Naresh Kamboju writes:
On Thu, 28 May 2020 at 20:33, Michal Hocko mhocko@kernel.org wrote:
On Fri 22-05-20 02:23:09, Naresh Kamboju wrote:
My apology ! As per the test results history this problem started happening from Bad : next-20200430 (still reproducible on next-20200519) Good : next-20200429
The git tree / tag used for testing is from linux next-20200430 tag and reverted following three patches and oom-killer problem fixed.
Revert "mm, memcg: avoid stale protection values when cgroup is above protection" Revert "mm, memcg: decouple e{low,min} state mutations from protectinn checks" Revert "mm-memcg-decouple-elowmin-state-mutations-from-protection-checks-fix"
The discussion has fragmented and I got lost TBH. In http://lkml.kernel.org/r/CA+G9fYuDWGZx50UpD+WcsDeHX9vi3hpksvBAWbMgRZadb0Pkww... you have said that none of the added tracing output has triggered. Does this still hold? Because I still have a hard time to understand how those three patches could have the observed effects.
On the other email thread [1] this issue is concluded.

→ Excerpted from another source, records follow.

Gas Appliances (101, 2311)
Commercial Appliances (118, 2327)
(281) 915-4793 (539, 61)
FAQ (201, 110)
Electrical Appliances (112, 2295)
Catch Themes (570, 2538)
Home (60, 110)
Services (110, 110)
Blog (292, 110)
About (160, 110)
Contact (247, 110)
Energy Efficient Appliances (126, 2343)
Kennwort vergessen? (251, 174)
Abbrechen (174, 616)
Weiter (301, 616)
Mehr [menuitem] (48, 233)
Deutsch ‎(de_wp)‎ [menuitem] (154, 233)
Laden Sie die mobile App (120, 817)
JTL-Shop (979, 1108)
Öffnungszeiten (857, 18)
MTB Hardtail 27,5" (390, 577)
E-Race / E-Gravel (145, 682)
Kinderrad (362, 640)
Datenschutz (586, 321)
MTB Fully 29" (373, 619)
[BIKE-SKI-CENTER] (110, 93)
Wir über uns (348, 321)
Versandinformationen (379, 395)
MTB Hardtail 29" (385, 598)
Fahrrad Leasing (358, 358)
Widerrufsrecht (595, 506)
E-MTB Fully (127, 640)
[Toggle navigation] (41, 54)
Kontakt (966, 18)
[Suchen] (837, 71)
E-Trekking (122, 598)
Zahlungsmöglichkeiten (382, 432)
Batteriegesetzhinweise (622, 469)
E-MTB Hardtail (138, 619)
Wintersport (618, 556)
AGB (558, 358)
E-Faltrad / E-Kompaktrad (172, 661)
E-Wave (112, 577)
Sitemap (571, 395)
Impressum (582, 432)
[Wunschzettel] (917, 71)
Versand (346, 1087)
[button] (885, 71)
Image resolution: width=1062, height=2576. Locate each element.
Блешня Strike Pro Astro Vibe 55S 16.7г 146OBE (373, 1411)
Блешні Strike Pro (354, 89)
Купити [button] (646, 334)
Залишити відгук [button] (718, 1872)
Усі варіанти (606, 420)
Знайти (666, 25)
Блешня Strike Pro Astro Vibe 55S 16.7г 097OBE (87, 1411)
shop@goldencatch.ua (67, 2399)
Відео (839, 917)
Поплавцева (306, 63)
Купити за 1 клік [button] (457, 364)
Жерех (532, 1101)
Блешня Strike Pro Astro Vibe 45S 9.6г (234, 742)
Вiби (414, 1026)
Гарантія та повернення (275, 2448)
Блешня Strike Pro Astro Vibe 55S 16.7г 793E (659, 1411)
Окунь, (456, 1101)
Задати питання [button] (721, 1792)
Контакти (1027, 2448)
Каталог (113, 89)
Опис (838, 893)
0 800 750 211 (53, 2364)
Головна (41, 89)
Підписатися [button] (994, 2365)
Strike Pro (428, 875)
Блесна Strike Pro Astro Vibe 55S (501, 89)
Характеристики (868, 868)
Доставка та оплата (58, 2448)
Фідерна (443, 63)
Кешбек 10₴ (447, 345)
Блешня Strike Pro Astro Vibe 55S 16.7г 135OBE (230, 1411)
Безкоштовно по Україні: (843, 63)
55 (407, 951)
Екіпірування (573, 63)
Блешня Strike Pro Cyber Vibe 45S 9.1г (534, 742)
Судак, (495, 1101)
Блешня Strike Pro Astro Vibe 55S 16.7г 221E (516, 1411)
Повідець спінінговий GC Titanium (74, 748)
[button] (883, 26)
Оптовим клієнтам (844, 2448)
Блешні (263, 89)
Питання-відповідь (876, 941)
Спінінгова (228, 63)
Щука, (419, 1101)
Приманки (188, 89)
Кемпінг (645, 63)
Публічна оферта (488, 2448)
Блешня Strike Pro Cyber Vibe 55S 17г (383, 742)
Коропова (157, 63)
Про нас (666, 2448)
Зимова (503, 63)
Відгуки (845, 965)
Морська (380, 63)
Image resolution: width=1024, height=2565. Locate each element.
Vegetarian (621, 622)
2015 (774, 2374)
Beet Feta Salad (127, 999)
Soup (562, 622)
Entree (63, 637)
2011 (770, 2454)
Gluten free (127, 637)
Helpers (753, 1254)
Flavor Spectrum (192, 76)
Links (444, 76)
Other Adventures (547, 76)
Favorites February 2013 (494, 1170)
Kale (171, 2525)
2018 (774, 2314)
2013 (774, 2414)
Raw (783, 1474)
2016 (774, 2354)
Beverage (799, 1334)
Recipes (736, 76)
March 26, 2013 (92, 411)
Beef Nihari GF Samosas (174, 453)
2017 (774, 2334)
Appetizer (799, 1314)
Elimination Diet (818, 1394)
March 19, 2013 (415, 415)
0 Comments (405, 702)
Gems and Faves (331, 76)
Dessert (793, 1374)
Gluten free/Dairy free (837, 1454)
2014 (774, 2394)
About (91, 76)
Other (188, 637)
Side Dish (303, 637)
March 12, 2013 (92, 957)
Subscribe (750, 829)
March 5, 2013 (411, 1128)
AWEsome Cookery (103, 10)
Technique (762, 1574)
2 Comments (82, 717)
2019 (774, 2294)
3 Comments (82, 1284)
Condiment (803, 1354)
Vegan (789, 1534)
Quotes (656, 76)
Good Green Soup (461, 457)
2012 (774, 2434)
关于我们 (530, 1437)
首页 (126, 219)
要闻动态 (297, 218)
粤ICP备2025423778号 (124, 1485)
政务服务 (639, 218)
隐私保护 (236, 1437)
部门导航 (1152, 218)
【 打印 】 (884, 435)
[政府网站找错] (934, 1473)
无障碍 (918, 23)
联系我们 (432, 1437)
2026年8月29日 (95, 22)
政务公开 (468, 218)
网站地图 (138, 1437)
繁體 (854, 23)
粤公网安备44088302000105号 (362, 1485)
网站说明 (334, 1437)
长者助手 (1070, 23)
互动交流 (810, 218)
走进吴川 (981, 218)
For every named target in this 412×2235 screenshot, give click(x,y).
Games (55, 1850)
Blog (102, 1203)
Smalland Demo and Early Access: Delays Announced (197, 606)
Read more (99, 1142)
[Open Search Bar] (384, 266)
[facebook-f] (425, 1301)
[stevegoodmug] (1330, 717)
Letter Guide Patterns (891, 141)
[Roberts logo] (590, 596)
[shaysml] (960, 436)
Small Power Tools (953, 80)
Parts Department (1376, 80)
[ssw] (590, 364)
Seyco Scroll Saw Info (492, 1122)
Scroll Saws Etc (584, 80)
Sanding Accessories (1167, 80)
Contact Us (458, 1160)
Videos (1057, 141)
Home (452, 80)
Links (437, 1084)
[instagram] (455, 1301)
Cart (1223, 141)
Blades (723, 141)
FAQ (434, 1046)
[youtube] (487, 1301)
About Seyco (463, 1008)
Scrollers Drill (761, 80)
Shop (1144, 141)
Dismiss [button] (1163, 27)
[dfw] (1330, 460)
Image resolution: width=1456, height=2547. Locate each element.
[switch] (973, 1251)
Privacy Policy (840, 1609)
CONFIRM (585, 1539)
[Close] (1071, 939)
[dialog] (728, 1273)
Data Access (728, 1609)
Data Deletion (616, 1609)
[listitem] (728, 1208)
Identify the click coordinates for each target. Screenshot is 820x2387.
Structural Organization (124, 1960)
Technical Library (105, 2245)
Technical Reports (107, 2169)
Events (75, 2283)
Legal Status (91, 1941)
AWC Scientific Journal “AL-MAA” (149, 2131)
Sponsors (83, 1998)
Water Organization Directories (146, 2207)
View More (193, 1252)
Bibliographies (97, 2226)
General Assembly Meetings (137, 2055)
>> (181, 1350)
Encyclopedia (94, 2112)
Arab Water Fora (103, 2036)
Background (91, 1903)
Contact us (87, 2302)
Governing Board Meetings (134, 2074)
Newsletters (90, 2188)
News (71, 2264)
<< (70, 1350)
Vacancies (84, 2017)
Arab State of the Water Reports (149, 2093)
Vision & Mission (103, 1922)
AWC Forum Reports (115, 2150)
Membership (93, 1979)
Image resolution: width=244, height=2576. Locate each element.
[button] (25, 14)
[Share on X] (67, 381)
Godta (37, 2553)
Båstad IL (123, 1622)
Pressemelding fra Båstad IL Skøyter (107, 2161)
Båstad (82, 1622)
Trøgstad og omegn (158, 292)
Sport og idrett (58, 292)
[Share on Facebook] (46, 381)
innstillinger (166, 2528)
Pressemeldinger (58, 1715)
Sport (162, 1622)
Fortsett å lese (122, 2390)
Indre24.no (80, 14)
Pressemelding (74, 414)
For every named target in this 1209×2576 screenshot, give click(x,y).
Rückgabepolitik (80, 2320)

Yafang wrote on May 22 2020,
Regarding the root cause, my guess is it makes a similar mistake that I tried to fix in the previous patch that the direct reclaimer read a stale protection value. But I don't think it is worth to add another fix. The best way is to revert this commit.
This isn't a conclusion, just a guess (and one I think is unlikely). For this to reliably happen, it implies that the same race happens the same way each time.